High-Tech Garbage Cans

Various “neighborhoods” in Shanghai started phasing in the new garbage separation policy a few months ago, but it still feels rushed. Some communities even had “high-tech garbage receptacles” installed in June. These things require a special card to even open. Then if you put the wrong garbage in the wrong can, you could get fined!


For the slightly paranoid, garbage tracking is very scary, considering how easy it would be to go through any individual’s garbage under this new system. (Or just fine people and profit.)

Garbage Separation Memes


Word is that public garbage cans on the street will soon be disappearing. Hence this “fashion statement.”


A classification system so complicated, you have to look stuff up online just to throw something away?? (There should be an app for that.)
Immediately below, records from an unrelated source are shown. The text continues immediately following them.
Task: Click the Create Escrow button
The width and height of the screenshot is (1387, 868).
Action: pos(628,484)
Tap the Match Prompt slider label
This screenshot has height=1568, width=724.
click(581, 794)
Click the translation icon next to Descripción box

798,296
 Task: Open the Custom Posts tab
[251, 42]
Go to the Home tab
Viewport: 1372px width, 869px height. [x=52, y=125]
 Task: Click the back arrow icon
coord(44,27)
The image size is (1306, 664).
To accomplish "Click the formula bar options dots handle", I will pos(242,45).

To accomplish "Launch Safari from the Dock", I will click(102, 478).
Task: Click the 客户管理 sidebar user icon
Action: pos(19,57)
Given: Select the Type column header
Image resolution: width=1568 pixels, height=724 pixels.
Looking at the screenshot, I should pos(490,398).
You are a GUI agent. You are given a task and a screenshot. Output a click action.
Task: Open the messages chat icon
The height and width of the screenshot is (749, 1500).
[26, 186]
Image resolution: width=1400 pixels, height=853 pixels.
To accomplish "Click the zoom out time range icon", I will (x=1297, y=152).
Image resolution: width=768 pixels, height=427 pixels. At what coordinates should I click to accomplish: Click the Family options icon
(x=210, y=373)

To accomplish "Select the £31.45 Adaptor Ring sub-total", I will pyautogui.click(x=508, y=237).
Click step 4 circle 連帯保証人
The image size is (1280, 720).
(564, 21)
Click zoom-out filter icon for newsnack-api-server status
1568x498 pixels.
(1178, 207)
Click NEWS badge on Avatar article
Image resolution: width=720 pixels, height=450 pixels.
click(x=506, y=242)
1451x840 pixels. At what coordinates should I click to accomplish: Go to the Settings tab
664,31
Don’t throw garbage in the wrong can… people are watching. (Yes, this is a joke.)

Final Thoughts

Sure, it’s a good thing to be more responsible about dealing with garbage as a society, especially in a society as populous as this one. It does feel an awful lot like people are being forced to run before the can walk, though. If this doesn’t work, the result is going to be widespread littering all over the city! But still, this initiative is going to happen because it’s being pushed through by the will of the government. It’ll be interesting to see how this turns out!


John Pasden

John is a Shanghai-based linguist and entrepreneur, founder of AllSet Learning.


  1. I wonder if they’ll subsequently really recycle and properly dispose of the garbage, or just ship it off all together to Vietnam, Malaysia or Senegal. It’s also kinda fascinating to see how the U.S. is reacting/trying to adjust after losing their biggest dumping ground. I wonder if Japan ships anything out? There, housewives will wash the milk cartons, fold them up and stack them before putting it out. Kinda hard to see that vision here.